▶ [Task 1] Turn the rows into a numbered list, leaving out blank lines. Take only the rows from the start up to and including the line with "click(x=1524, y=40)".

▶ [Extract provided]

Just to have a convenient military base America played along with their British friends to divide the Indian sub-continent. In 1947, when millions were getting uprooted and killed in the partition of India, Uncle Sam was busy comprehending George Kennan’s telegram from Moscow on how to contain USSR by planting their former soldier in India, MO Mathai as a CIA agent in Jawaharlal Nehru’s office. That Mathai continued in the PM’s office till 1959, dutifully fulfilling his role as a mole tells us about the extent to which India can rely on America. If talking about Mathai is making a mountain out of a molehill, then imagine what America was extracting from others including Morarji Desai -our Finance minister in 1957 and the Prime Minister in the late 1970s - allegedly working for his masters in Washington.

The late forties was also the time when America was hobnobbing with Mao and Chiang Kai- Shek to form a national government in Beijing. When this plan did not succeed, Chiang Kai-Shek was pushed to a corner in Taiwan and Mao’s brand of Marxism was accorded a prime place in the US scheme of things to divide the communist world. Since Mao could not be left loose, therefore, Taiwan and Tibet wounds were allowed to fester.

 Nehru understood this game and refused to play ball with the Americans on Tibet, though his colleagues like Patel was too eager to tow the American agenda in the 1950s. Nehru used the threat of Indian communism to make his deals with America. Both Churchill and Truman encouraged Nehru to play the role of an Asian leader to obviate communist China from assuming command. Referring to her meeting with Churchill on 22 March 1955, Vijay Lakshmi Pandit had written:

“He was very conscious of past mistakes but he said that since the commonwealth conference he was convinced that ‘Asia is with us’. He said, ‘it is Nehru who is bringing this about. He can and will interpret the best we have given him to the Asian people. Nehru is the light of Asia…yes, and a greater light than Buddha.”(Nayantara Sahgal, Jawaharlal Nehru: Civilizing the Savage World, Penguin, 2010)   


 However, the imperial benevolence, as Nehru knew it better, could be enjoyed only for a limited period. Two years after the Bandung Conference of 1955, the Americans were there to clip Nehru’s wings.  In 1957, when the financial crisis hit India, America through the comprador bourgeois heading the financial and monetary policy institutions in India was able to ensure that enfeebled Nehru had to stop chanting Hindi-Chini Bhai Bhai and go with a begging bowl to Fund - Bank managers.  Nehru sent a team  consisting of  Finance Minister Krishnamachari, and RBI governor H.V.R. Iyengar to World Bank in September 1957, to ask for $600 million aid package and to reassure the  Bank President Eugene Black that

"The 'socialism' contemplated in India does not, by any stretch of the imagination mean communism; it does not mean state capitalism......It is a system under which private competitive enterprise has and will continue to have a vital role to play; it is a system which respects private property and provides for the payment of compensation if such property is acquired by the State. I submit there is nothing in the system which should be repugnant to the social conscience of the USA".

▶ [Task 2] According to the passage on India and America, how much aid did Nehru's team ask the World Bank for in September 1957?

▶ [Supplied entries]
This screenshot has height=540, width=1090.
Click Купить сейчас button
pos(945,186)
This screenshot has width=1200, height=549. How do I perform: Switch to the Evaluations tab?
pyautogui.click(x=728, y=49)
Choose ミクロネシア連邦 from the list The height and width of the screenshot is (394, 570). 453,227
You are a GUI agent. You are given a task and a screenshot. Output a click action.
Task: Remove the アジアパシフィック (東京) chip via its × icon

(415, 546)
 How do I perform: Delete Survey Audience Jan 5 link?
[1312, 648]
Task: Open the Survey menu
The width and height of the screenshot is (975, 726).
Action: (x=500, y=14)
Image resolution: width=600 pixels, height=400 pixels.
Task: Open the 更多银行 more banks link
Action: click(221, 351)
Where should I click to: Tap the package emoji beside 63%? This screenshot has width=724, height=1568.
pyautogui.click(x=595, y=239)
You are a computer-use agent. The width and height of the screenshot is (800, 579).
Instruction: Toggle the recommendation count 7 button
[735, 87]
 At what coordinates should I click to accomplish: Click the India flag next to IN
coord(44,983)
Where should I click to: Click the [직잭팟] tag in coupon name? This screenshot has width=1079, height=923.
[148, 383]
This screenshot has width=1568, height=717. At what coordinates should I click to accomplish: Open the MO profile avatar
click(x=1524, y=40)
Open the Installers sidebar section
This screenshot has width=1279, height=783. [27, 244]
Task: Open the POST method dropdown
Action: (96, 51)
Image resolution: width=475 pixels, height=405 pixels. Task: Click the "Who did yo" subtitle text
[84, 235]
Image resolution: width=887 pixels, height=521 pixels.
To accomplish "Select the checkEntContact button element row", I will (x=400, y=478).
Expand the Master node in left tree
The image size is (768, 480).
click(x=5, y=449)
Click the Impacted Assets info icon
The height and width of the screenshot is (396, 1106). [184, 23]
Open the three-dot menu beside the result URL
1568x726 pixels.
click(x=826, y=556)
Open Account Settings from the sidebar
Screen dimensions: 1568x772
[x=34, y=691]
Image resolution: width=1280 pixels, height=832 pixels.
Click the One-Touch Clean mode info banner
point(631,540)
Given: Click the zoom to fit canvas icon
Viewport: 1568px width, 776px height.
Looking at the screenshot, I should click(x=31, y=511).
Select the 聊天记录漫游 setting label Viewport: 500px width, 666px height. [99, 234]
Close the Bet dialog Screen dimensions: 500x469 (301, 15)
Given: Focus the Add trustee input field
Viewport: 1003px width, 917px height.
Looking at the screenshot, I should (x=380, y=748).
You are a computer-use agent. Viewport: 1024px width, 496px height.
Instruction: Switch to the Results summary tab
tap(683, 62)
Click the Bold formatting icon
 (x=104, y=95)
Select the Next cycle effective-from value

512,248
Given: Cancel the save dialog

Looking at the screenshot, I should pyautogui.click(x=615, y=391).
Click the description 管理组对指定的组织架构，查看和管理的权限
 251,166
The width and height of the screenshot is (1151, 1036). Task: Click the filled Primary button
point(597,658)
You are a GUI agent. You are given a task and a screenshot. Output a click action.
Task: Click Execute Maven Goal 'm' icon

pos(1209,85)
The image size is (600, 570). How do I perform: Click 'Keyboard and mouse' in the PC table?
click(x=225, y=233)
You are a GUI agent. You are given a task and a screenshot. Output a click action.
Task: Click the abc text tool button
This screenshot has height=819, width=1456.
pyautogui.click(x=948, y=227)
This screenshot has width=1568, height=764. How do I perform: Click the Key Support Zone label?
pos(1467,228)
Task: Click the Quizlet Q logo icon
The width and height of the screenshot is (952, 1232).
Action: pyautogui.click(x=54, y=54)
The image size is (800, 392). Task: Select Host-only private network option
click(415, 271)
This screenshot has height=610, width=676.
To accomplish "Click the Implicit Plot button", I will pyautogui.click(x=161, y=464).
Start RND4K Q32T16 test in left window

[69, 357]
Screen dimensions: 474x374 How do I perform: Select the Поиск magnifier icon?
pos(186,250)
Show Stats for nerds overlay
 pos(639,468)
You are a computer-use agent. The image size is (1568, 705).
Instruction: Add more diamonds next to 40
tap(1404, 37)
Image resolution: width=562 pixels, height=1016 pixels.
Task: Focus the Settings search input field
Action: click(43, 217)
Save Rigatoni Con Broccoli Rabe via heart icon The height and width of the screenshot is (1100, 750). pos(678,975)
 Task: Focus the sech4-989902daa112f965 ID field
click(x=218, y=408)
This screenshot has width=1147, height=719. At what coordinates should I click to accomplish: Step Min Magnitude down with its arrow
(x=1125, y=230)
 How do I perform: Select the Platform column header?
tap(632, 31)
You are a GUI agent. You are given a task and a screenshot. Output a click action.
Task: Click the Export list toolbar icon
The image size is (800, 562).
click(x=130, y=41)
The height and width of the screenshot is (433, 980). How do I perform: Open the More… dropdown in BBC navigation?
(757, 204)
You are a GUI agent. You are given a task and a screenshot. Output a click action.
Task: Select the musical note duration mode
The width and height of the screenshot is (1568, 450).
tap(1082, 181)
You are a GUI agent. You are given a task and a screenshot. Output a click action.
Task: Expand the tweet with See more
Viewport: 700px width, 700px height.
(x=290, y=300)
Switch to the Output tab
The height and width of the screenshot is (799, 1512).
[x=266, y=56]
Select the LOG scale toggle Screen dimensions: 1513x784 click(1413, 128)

▶ [Written reply 1]
1. This screenshot has height=540, width=1090.
2. Click Купить сейчас button
3. pos(945,186)
4. This screenshot has width=1200, height=549. How do I perform: Switch to the Evaluations tab?
5. pyautogui.click(x=728, y=49)
6. Choose ミクロネシア連邦 from the list The height and width of the screenshot is (394, 570). 453,227
7. You are a GUI agent. You are given a task and a screenshot. Output a click action.
8. Task: Remove the アジアパシフィック (東京) chip via its × icon
9. (415, 546)
10.  How do I perform: Delete Survey Audience Jan 5 link?
11. [1312, 648]
12. Task: Open the Survey menu
13. The width and height of the screenshot is (975, 726).
14. Action: (x=500, y=14)
15. Image resolution: width=600 pixels, height=400 pixels.
16. Task: Open the 更多银行 more banks link
17. Action: click(221, 351)
18. Where should I click to: Tap the package emoji beside 63%? This screenshot has width=724, height=1568.
19. pyautogui.click(x=595, y=239)
20. You are a computer-use agent. The width and height of the screenshot is (800, 579).
21. Instruction: Toggle the recommendation count 7 button
22. [735, 87]
23.  At what coordinates should I click to accomplish: Click the India flag next to IN
24. coord(44,983)
25. Where should I click to: Click the [직잭팟] tag in coupon name? This screenshot has width=1079, height=923.
26. [148, 383]
27. This screenshot has width=1568, height=717. At what coordinates should I click to accomplish: Open the MO profile avatar
28. click(x=1524, y=40)

▶ [Written reply 2] $600 million